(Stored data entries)
▼

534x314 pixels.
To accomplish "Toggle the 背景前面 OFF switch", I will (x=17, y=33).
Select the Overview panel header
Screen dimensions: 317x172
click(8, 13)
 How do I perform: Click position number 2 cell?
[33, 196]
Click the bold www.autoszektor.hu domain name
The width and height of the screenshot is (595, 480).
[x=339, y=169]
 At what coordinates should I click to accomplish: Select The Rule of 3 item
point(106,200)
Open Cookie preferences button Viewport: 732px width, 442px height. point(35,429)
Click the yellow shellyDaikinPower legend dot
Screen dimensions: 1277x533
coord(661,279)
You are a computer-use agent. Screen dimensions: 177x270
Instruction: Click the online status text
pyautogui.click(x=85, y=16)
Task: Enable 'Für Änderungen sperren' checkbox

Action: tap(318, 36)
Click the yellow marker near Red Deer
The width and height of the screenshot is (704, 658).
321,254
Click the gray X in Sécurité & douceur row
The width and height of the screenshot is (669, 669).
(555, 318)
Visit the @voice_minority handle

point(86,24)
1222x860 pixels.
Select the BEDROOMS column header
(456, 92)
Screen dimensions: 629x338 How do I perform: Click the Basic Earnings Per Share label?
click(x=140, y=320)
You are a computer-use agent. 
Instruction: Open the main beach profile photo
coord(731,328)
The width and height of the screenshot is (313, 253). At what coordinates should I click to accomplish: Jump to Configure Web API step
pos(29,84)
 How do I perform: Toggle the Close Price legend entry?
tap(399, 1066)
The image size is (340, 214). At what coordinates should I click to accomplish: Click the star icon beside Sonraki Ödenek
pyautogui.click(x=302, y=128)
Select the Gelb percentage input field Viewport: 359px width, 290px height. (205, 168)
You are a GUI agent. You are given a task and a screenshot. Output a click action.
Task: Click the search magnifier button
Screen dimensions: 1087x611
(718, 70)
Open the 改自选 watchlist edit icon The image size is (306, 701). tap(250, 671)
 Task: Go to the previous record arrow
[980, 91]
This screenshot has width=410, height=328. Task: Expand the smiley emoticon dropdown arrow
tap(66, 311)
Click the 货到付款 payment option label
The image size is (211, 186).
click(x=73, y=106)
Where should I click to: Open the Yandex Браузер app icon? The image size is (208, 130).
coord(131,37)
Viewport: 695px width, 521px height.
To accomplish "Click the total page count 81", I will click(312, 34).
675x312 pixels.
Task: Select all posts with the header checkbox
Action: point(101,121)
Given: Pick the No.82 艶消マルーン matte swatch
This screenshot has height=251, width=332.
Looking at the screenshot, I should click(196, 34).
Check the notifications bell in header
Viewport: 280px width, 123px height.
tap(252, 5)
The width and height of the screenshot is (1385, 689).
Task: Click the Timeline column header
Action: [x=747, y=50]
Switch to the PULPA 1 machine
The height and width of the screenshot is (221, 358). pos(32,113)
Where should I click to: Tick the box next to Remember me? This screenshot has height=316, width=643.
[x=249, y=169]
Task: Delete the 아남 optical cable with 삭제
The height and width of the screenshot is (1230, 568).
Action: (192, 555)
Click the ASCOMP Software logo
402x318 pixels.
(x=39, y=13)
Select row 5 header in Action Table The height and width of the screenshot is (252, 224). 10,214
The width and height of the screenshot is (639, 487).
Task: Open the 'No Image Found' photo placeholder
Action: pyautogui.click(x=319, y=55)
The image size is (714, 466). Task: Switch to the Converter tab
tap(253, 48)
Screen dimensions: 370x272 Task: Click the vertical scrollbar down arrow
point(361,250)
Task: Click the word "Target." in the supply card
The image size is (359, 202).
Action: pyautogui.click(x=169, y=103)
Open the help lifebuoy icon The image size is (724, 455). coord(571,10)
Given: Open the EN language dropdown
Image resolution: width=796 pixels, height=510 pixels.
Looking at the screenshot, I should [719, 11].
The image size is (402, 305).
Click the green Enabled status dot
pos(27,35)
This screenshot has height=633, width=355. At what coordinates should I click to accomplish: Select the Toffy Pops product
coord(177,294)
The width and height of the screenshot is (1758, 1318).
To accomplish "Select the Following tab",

▲

→ **TASK TO COMPLETE**: Every entry must be output again exactly as it was given.

→ **WRITTEN ANSWER**:
534x314 pixels.
To accomplish "Toggle the 背景前面 OFF switch", I will (x=17, y=33).
Select the Overview panel header
Screen dimensions: 317x172
click(8, 13)
 How do I perform: Click position number 2 cell?
[33, 196]
Click the bold www.autoszektor.hu domain name
The width and height of the screenshot is (595, 480).
[x=339, y=169]
 At what coordinates should I click to accomplish: Select The Rule of 3 item
point(106,200)
Open Cookie preferences button Viewport: 732px width, 442px height. point(35,429)
Click the yellow shellyDaikinPower legend dot
Screen dimensions: 1277x533
coord(661,279)
You are a computer-use agent. Screen dimensions: 177x270
Instruction: Click the online status text
pyautogui.click(x=85, y=16)
Task: Enable 'Für Änderungen sperren' checkbox

Action: tap(318, 36)
Click the yellow marker near Red Deer
The width and height of the screenshot is (704, 658).
321,254
Click the gray X in Sécurité & douceur row
The width and height of the screenshot is (669, 669).
(555, 318)
Visit the @voice_minority handle

point(86,24)
1222x860 pixels.
Select the BEDROOMS column header
(456, 92)
Screen dimensions: 629x338 How do I perform: Click the Basic Earnings Per Share label?
click(x=140, y=320)
You are a computer-use agent. 
Instruction: Open the main beach profile photo
coord(731,328)
The width and height of the screenshot is (313, 253). At what coordinates should I click to accomplish: Jump to Configure Web API step
pos(29,84)
 How do I perform: Toggle the Close Price legend entry?
tap(399, 1066)
The image size is (340, 214). At what coordinates should I click to accomplish: Click the star icon beside Sonraki Ödenek
pyautogui.click(x=302, y=128)
Select the Gelb percentage input field Viewport: 359px width, 290px height. (205, 168)
You are a GUI agent. You are given a task and a screenshot. Output a click action.
Task: Click the search magnifier button
Screen dimensions: 1087x611
(718, 70)
Open the 改自选 watchlist edit icon The image size is (306, 701). tap(250, 671)
 Task: Go to the previous record arrow
[980, 91]
This screenshot has width=410, height=328. Task: Expand the smiley emoticon dropdown arrow
tap(66, 311)
Click the 货到付款 payment option label
The image size is (211, 186).
click(x=73, y=106)
Where should I click to: Open the Yandex Браузер app icon? The image size is (208, 130).
coord(131,37)
Viewport: 695px width, 521px height.
To accomplish "Click the total page count 81", I will click(312, 34).
675x312 pixels.
Task: Select all posts with the header checkbox
Action: point(101,121)
Given: Pick the No.82 艶消マルーン matte swatch
This screenshot has height=251, width=332.
Looking at the screenshot, I should click(196, 34).
Check the notifications bell in header
Viewport: 280px width, 123px height.
tap(252, 5)
The width and height of the screenshot is (1385, 689).
Task: Click the Timeline column header
Action: [x=747, y=50]
Switch to the PULPA 1 machine
The height and width of the screenshot is (221, 358). pos(32,113)
Where should I click to: Tick the box next to Remember me? This screenshot has height=316, width=643.
[x=249, y=169]
Task: Delete the 아남 optical cable with 삭제
The height and width of the screenshot is (1230, 568).
Action: (192, 555)
Click the ASCOMP Software logo
402x318 pixels.
(x=39, y=13)
Select row 5 header in Action Table The height and width of the screenshot is (252, 224). 10,214
The width and height of the screenshot is (639, 487).
Task: Open the 'No Image Found' photo placeholder
Action: pyautogui.click(x=319, y=55)
The image size is (714, 466). Task: Switch to the Converter tab
tap(253, 48)
Screen dimensions: 370x272 Task: Click the vertical scrollbar down arrow
point(361,250)
Task: Click the word "Target." in the supply card
The image size is (359, 202).
Action: pyautogui.click(x=169, y=103)
Open the help lifebuoy icon The image size is (724, 455). coord(571,10)
Given: Open the EN language dropdown
Image resolution: width=796 pixels, height=510 pixels.
Looking at the screenshot, I should [719, 11].
The image size is (402, 305).
Click the green Enabled status dot
pos(27,35)
This screenshot has height=633, width=355. At what coordinates should I click to accomplish: Select the Toffy Pops product
coord(177,294)
The width and height of the screenshot is (1758, 1318).
To accomplish "Select the Following tab",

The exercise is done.